49 Full Circle, 1 Why did work on sparse signal recovery solve problem in robust regression? Duality of Sparsity and Robustness Explicit link between solutions of Lasso with p > n and Huber with p < n. Identity between estimating sparsely nonzero vector and uncovering outliers in a linear relation.
50 (Lasso λ ) 1 p min β R p 2 Ỹ Xβ λ β i, (14) i=1 (Huber λ ) min ϑ R p n ρ H (Y i X i, ϑ ; λ) (15) i=1 Let X be a matrix with orthonormal rows such that XX = 0, i.e. null( X) = image(x), (16) finally, set Ỹ = XY. Proposition. With problem instances (Y, X ) and (Ỹ, X) related as above, the optimal values of the Lasso problem (Lasso λ ) and the Huber problem (Huber λ ) are identical. The solutions of the two problems are in one-one-relation. In particular, we have θ = (X T X) 1 X T (Y β). (17) (numerous references: e.g. Art Owen/IPOD & earlier)

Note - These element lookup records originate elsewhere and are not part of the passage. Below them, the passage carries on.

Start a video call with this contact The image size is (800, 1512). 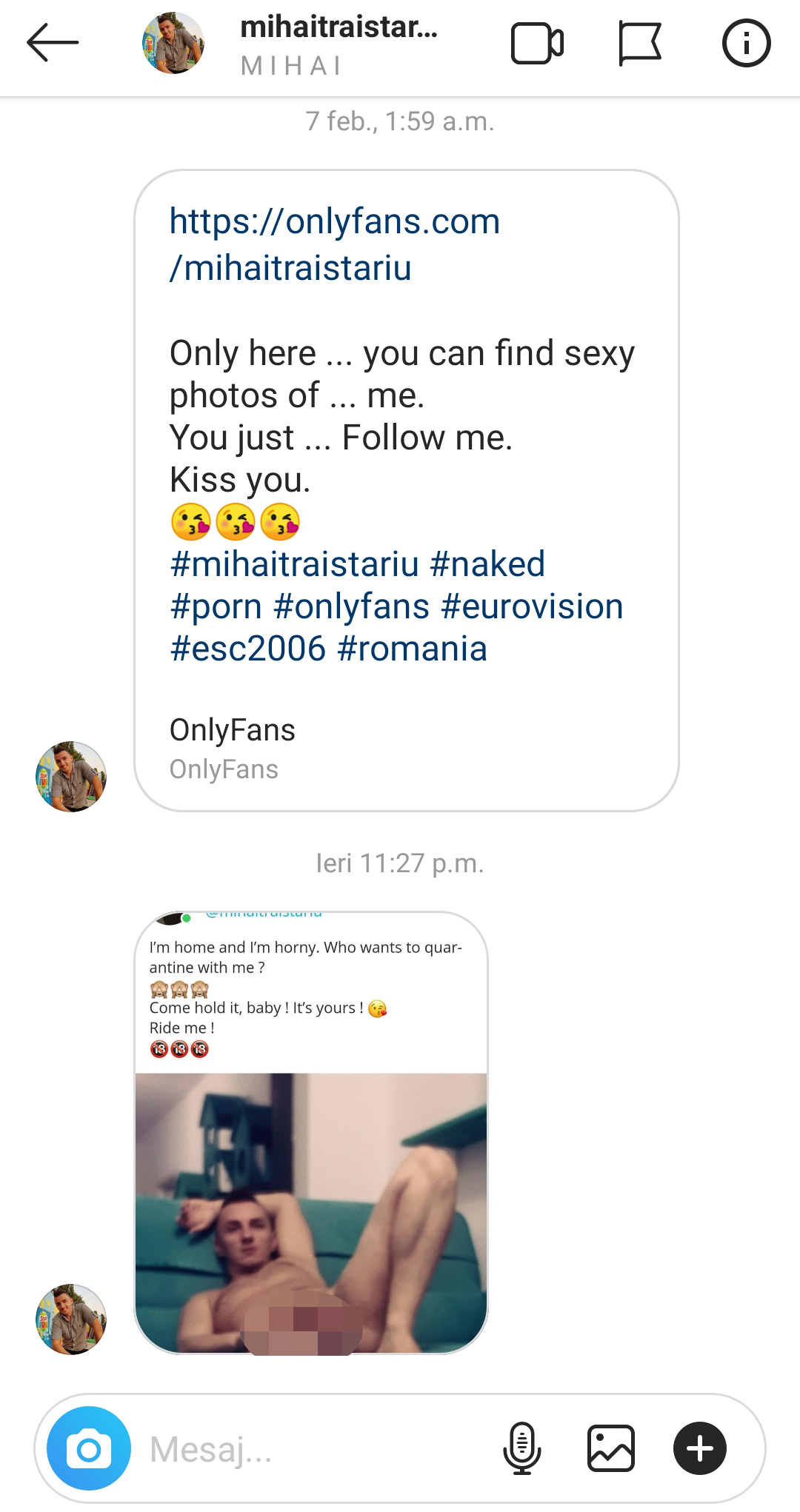537,44
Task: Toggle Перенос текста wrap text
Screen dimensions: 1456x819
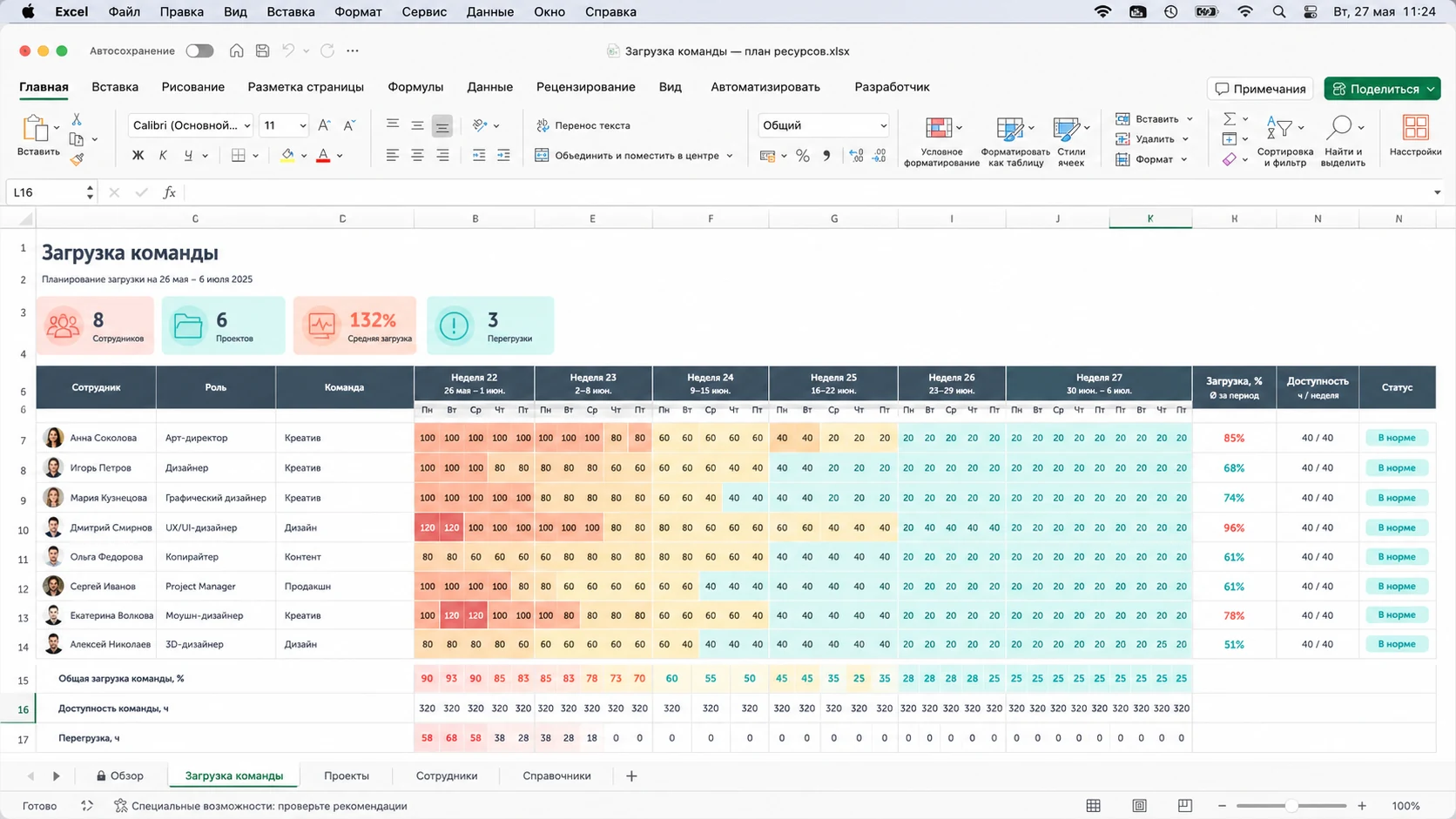Action: click(x=583, y=125)
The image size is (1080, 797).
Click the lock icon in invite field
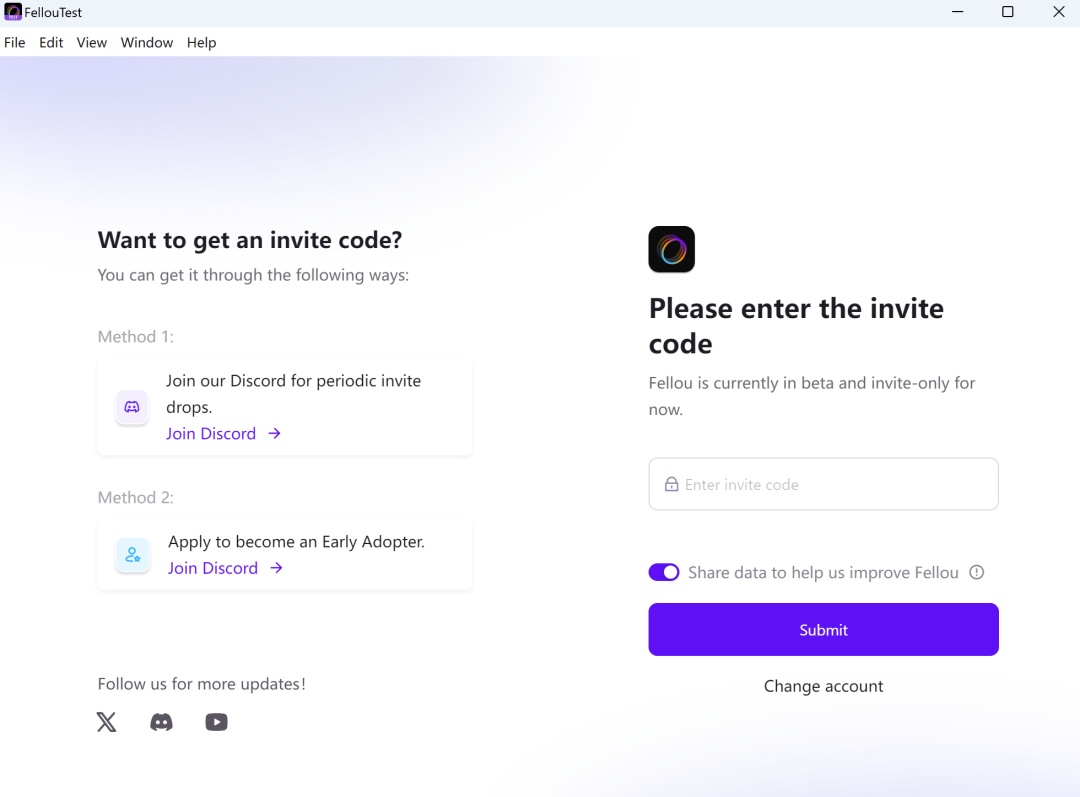[x=672, y=485]
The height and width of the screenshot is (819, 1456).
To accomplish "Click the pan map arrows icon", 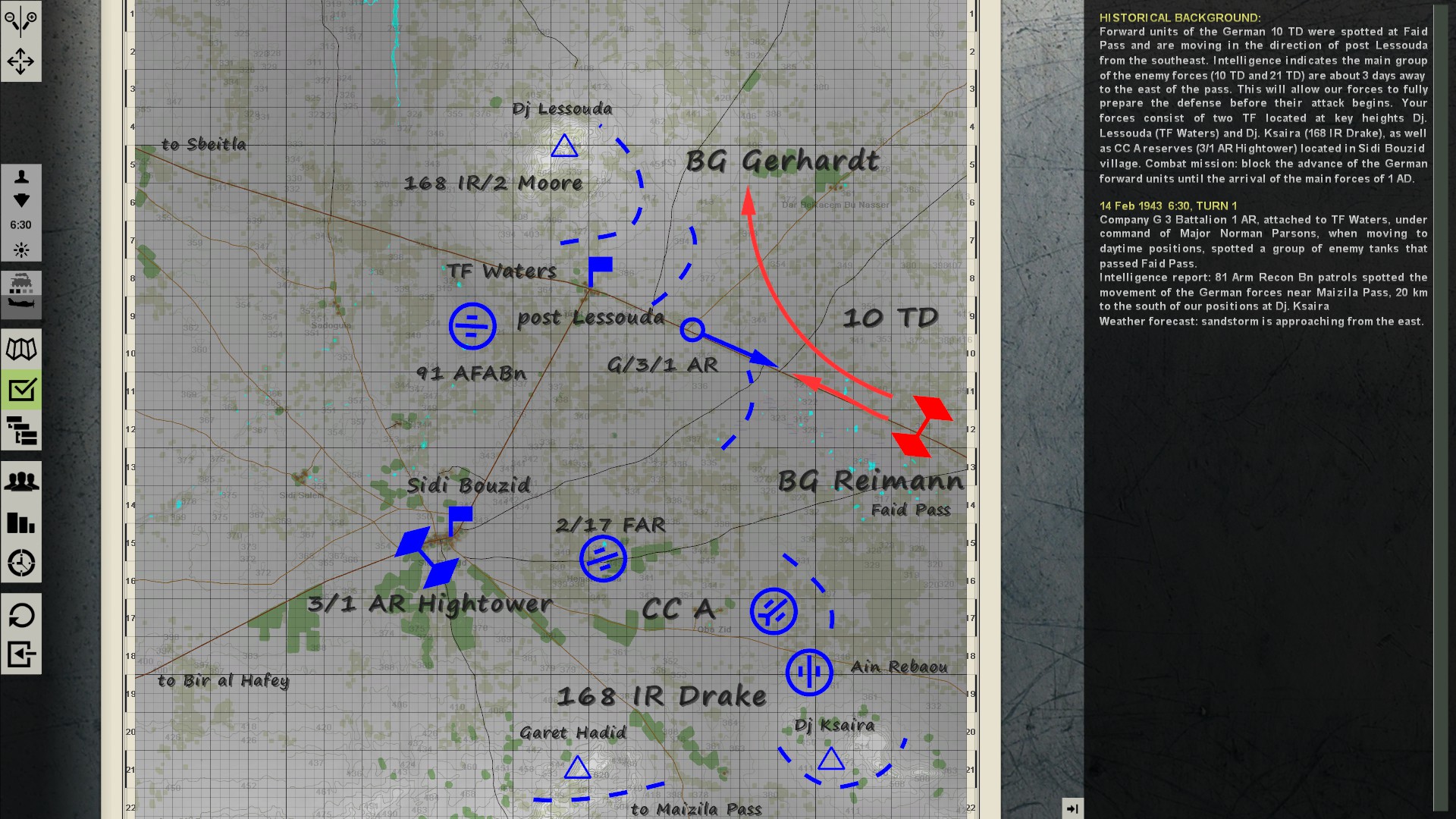I will tap(20, 61).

51 Full Circle, 3 Isometry between performance of Lasso in ε-sparse regression problem, p > n Huber (M)-estimation in ε-contaminated data, p < n
52 Two Scalar Minimax problems Huber (1964) Minimax problem: v(ε) = min λ sup{v (ψ λ, F ) : F = (1 ε)φ + εh} H Here ψ λ is Huber ψ capped at λ, Φ is N(0, 1) Minimax MSE under sparse means (DLD & Johnstone, 1992) m(ε) = inf sup E F (η λ (X + Z) X ) 2 : X (1 ε)ν 0 + εh λ H Here η λ is soft-thresholding at λ, ν 0 is point mass at zero.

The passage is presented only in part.